▶ **WHAT IS NEEDED**
Output every line below exactly.

▶ **INPUT RECORDS**
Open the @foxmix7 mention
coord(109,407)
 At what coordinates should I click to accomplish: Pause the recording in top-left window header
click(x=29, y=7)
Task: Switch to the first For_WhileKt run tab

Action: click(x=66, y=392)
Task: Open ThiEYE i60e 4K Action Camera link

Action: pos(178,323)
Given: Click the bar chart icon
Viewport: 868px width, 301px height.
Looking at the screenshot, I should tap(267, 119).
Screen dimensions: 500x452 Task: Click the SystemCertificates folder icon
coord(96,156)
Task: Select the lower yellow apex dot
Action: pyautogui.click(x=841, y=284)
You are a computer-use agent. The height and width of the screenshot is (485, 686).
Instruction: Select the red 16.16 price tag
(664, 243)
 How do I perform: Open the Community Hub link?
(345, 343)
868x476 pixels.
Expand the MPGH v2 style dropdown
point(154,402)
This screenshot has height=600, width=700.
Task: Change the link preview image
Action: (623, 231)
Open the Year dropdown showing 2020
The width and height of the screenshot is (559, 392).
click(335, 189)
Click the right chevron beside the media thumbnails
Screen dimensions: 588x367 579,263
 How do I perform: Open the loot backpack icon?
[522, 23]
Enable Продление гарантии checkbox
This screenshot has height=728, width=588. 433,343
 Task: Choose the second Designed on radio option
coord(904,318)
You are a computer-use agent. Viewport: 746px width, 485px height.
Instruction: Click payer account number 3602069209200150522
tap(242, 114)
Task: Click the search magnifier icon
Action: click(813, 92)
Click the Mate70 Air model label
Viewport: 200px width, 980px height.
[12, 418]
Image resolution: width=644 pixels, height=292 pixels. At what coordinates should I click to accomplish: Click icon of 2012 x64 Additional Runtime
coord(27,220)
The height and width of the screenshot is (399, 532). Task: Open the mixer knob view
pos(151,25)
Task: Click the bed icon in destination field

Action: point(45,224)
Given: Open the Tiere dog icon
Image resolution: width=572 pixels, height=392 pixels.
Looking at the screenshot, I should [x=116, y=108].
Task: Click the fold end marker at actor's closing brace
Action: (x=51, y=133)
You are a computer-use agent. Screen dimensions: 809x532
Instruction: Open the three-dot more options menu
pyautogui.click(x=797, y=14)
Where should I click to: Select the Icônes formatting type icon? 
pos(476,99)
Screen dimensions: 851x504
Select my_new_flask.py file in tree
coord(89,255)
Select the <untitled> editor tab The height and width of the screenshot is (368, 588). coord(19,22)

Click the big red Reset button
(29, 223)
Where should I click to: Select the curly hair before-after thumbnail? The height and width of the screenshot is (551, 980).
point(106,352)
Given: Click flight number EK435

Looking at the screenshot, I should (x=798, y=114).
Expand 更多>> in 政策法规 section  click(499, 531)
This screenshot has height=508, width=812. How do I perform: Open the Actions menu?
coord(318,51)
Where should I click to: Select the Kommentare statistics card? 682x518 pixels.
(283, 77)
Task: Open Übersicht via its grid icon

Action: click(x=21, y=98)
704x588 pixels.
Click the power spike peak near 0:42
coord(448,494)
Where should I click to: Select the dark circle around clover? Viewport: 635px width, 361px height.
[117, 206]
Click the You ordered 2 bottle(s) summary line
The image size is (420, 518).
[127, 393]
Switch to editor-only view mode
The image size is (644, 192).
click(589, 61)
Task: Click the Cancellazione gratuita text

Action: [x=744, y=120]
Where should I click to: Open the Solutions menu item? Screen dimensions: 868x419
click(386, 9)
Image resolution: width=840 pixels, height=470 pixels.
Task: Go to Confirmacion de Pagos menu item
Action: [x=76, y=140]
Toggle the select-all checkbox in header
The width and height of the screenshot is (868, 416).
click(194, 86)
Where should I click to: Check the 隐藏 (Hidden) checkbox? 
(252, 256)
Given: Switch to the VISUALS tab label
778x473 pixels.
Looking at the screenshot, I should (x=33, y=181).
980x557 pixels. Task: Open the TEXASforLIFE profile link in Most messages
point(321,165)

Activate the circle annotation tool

▶ **RESULT OF THIS TASK**
Open the @foxmix7 mention
coord(109,407)
 At what coordinates should I click to accomplish: Pause the recording in top-left window header
click(x=29, y=7)
Task: Switch to the first For_WhileKt run tab

Action: click(x=66, y=392)
Task: Open ThiEYE i60e 4K Action Camera link

Action: pos(178,323)
Given: Click the bar chart icon
Viewport: 868px width, 301px height.
Looking at the screenshot, I should tap(267, 119).
Screen dimensions: 500x452 Task: Click the SystemCertificates folder icon
coord(96,156)
Task: Select the lower yellow apex dot
Action: pyautogui.click(x=841, y=284)
You are a computer-use agent. The height and width of the screenshot is (485, 686).
Instruction: Select the red 16.16 price tag
(664, 243)
 How do I perform: Open the Community Hub link?
(345, 343)
868x476 pixels.
Expand the MPGH v2 style dropdown
point(154,402)
This screenshot has height=600, width=700.
Task: Change the link preview image
Action: (623, 231)
Open the Year dropdown showing 2020
The width and height of the screenshot is (559, 392).
click(335, 189)
Click the right chevron beside the media thumbnails
Screen dimensions: 588x367 579,263
 How do I perform: Open the loot backpack icon?
[522, 23]
Enable Продление гарантии checkbox
This screenshot has height=728, width=588. 433,343
 Task: Choose the second Designed on radio option
coord(904,318)
You are a computer-use agent. Viewport: 746px width, 485px height.
Instruction: Click payer account number 3602069209200150522
tap(242, 114)
Task: Click the search magnifier icon
Action: click(813, 92)
Click the Mate70 Air model label
Viewport: 200px width, 980px height.
[12, 418]
Image resolution: width=644 pixels, height=292 pixels. At what coordinates should I click to accomplish: Click icon of 2012 x64 Additional Runtime
coord(27,220)
The height and width of the screenshot is (399, 532). Task: Open the mixer knob view
pos(151,25)
Task: Click the bed icon in destination field

Action: point(45,224)
Given: Open the Tiere dog icon
Image resolution: width=572 pixels, height=392 pixels.
Looking at the screenshot, I should [x=116, y=108].
Task: Click the fold end marker at actor's closing brace
Action: (x=51, y=133)
You are a computer-use agent. Screen dimensions: 809x532
Instruction: Open the three-dot more options menu
pyautogui.click(x=797, y=14)
Where should I click to: Select the Icônes formatting type icon? 
pos(476,99)
Screen dimensions: 851x504
Select my_new_flask.py file in tree
coord(89,255)
Select the <untitled> editor tab The height and width of the screenshot is (368, 588). coord(19,22)

Click the big red Reset button
(29, 223)
Where should I click to: Select the curly hair before-after thumbnail? The height and width of the screenshot is (551, 980).
point(106,352)
Given: Click flight number EK435

Looking at the screenshot, I should (x=798, y=114).
Expand 更多>> in 政策法规 section  click(499, 531)
This screenshot has height=508, width=812. How do I perform: Open the Actions menu?
coord(318,51)
Where should I click to: Select the Kommentare statistics card? 682x518 pixels.
(283, 77)
Task: Open Übersicht via its grid icon

Action: click(x=21, y=98)
704x588 pixels.
Click the power spike peak near 0:42
coord(448,494)
Where should I click to: Select the dark circle around clover? Viewport: 635px width, 361px height.
[117, 206]
Click the You ordered 2 bottle(s) summary line
The image size is (420, 518).
[127, 393]
Switch to editor-only view mode
The image size is (644, 192).
click(589, 61)
Task: Click the Cancellazione gratuita text

Action: [x=744, y=120]
Where should I click to: Open the Solutions menu item? Screen dimensions: 868x419
click(386, 9)
Image resolution: width=840 pixels, height=470 pixels.
Task: Go to Confirmacion de Pagos menu item
Action: [x=76, y=140]
Toggle the select-all checkbox in header
The width and height of the screenshot is (868, 416).
click(194, 86)
Where should I click to: Check the 隐藏 (Hidden) checkbox? 
(252, 256)
Given: Switch to the VISUALS tab label
778x473 pixels.
Looking at the screenshot, I should (x=33, y=181).
980x557 pixels. Task: Open the TEXASforLIFE profile link in Most messages
point(321,165)

Activate the circle annotation tool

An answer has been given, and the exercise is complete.